**Reading passage**
The aim of this notebook is to visualise data from the WCO, L4, CTD in-situ time series data file.
<br>
A CTD instrument is used to take measurements of several variables over depth for the study of seasonal and
annual trends. <br>
A link to the data used in this notebook is provided [HERE](https://www.dropbox.com/s/nz2xotqglirl0wy/L4_CTDf_ODV_format.txt?dl=0)

#### Use of the Bokeh Library

The visualisation package used in this notebook is the Bokeh library. It offers the following advantages for the benefit of the end user 

- Interactive Plots 
- Fully Cusotmisable Appearances
- Plots which are Linked Together
- Hover tools which offer Additional Information relating to Data
- Automatic HTML Generation for Easier Webpage Integration 


#### Note to the User

Although this notebook has been designed to be scalable there are some nasty hardcoded parts which should be removed for future evolutions. These parts are highlighted at the end of the notebook.



# 1) Notebook Setup

### Stage 1 - Module Import

In [1]:
# Import modules required for Jupyter notebook

import numpy as np
import pandas as pd
import datetime

from datetime import datetime
from scipy import stats

from bokeh.plotting import figure,show, output_file, ColumnDataSource
from bokeh.models import Range1d, LinearColorMapper, DateRangeSlider, RangeSlider, CDSView, CustomJSFilter, CustomJS, BoxAnnotation, ColorBar
from bokeh.io import output_notebook
from bokeh.layouts import row, gridplot, column, layout

from bokeh.core.validation import silence
from bokeh.core.validation.warnings import FIXED_SIZING_MODE


### Stage 2 - Define Functions

These are functions that are called throughout this notebook are defined here so that the flow of the notebook is not interupted

In [2]:
def columnNames(name):
    
    """ Format of the raw text file has the name and unit of the header on two rows.
    During import using pandas, dataFrame forms these into a multiple index.
    When these are flattened into 1 header name there is no parenthesis around the units.
    
    This function changes the name of the column headers. 
    FROM: "NAME UNIT"
    TO: "NAME (UNIT)"
    """
    # Select the NAME
    firstPart=name[0:name.find(' ')+1:]
    # Select the UNIT
    secondPart=name[name.find(' ')+1:]
    # Add parentheses around the UNIT 
    newName=firstPart+'('+secondPart+')'
    
    return newName

In [3]:
def dateTimeCorrection(dateTimeEntry):
    """Format of most date/time stamps are 23 characters long.
    There are a few date/time stamps that are 24 characters long as they have an additional
    character in the 's' part of the timestamp.
    
    This function truncates the length of the timestamp to 23 characters long.

**Items**
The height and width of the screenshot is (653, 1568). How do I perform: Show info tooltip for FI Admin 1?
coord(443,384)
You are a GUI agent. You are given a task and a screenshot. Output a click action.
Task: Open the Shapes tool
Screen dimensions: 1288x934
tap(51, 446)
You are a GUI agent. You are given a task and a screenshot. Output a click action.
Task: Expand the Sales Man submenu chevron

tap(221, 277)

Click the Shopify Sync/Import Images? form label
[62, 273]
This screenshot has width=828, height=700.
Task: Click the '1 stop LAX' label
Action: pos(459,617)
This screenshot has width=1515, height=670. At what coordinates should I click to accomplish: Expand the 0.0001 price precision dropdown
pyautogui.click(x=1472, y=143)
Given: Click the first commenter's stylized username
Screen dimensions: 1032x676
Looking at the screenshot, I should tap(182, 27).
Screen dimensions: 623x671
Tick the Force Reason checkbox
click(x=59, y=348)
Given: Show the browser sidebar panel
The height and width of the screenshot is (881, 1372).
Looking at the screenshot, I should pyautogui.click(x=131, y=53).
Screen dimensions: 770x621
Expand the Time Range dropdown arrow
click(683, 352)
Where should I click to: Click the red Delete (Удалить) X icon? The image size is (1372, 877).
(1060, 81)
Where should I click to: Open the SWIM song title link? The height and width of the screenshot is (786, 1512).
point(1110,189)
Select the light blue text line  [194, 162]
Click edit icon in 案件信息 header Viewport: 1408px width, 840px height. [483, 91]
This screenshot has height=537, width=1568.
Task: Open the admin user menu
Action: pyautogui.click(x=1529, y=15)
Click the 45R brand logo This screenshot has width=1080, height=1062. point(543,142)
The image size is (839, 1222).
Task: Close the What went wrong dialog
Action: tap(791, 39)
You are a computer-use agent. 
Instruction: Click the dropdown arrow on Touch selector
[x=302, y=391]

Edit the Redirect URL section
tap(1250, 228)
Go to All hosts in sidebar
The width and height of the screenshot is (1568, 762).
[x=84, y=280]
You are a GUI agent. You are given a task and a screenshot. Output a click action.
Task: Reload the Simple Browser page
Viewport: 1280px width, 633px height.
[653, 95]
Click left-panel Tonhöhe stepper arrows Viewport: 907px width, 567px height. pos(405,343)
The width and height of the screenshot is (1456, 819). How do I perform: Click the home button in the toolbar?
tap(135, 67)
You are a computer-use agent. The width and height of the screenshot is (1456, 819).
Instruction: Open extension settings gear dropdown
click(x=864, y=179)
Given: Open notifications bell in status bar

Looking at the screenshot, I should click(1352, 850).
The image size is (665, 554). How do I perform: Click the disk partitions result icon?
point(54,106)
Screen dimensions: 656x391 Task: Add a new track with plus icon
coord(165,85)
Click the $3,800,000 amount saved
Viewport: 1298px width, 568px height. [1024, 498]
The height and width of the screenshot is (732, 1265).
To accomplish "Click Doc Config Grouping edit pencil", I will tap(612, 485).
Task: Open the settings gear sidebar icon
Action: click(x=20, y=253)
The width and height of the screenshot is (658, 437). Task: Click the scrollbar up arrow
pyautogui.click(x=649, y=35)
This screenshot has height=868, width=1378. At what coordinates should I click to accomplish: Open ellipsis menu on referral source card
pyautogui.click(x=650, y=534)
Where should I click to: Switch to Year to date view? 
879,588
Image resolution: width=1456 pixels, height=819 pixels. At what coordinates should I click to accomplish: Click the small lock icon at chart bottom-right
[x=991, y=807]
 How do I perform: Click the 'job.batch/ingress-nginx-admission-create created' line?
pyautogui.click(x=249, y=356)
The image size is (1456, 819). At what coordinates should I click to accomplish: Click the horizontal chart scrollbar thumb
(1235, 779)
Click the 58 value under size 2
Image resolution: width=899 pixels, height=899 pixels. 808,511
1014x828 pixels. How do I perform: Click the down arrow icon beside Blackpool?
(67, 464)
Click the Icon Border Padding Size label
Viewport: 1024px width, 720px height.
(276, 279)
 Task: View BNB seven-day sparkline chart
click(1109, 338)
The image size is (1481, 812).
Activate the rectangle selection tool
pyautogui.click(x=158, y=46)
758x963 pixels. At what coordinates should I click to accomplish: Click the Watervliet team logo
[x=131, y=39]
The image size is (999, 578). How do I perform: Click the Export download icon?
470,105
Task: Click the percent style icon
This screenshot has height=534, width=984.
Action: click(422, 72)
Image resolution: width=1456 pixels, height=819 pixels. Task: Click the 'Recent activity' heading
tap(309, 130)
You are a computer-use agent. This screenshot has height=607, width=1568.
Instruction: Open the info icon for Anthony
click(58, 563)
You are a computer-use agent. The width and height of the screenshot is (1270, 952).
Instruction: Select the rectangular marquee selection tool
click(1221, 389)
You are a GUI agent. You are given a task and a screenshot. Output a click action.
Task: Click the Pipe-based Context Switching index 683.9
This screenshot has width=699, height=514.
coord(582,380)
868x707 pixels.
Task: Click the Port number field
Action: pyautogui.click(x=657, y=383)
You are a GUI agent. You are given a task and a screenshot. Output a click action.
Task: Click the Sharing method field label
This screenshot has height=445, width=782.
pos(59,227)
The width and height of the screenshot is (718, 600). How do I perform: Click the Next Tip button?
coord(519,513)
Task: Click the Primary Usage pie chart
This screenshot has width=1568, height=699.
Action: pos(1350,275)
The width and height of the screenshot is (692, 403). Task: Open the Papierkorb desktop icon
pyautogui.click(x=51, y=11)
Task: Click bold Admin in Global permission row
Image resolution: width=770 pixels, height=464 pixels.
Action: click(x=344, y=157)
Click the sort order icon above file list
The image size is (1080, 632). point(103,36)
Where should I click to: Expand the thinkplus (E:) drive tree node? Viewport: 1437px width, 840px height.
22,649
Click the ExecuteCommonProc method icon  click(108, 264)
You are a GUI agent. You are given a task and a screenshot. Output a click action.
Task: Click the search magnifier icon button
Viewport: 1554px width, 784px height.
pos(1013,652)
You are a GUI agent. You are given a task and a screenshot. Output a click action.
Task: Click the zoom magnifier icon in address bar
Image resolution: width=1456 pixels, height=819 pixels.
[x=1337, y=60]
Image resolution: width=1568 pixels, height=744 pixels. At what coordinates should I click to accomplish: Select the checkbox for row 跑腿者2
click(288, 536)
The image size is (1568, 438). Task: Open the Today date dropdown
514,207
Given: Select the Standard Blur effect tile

**Exercise task 1**
In the CTD visualization notebook, what is a CTD instrument used for?
**Exercise task 2**
Name every item that the CTD visualization notebook imports from bokeh.layouts.
**Exercise task 3**
Continue the CTD visualization notebook from the point where it stops.
The data play no part in this work.

**Exercise response 1**
A CTD instrument takes measurements of several variables over depth so that seasonal and annual trends can be studied.

**Exercise response 2**
row, gridplot, column, layout

**Exercise response 3**
    This prevents errors handling these values downstream
    
    FROM: "2002-01-07T12:00:000.000"
    TO: "2002-01-07T12:00:00.000"    
    """
    
    if len(dateTimeEntry) > 23:
        # If is is larger than truncate the length of the date/time stamp
        dateTimeEntry = dateTimeEntry[0:19] + ".000"
        return dateTimeEntry
    else:
        # Do nothing
        return (dateTimeEntry)
        

# 2) Data Wrangling

### Stage 1 - Data Import

Bring the data from its raw form into this notebook in an efficient manner

In [4]:
# Need to tell pandas what the datatype of each column is. If we didn't then the pandas
# would have to make a guess for each column which is inefficient on memory.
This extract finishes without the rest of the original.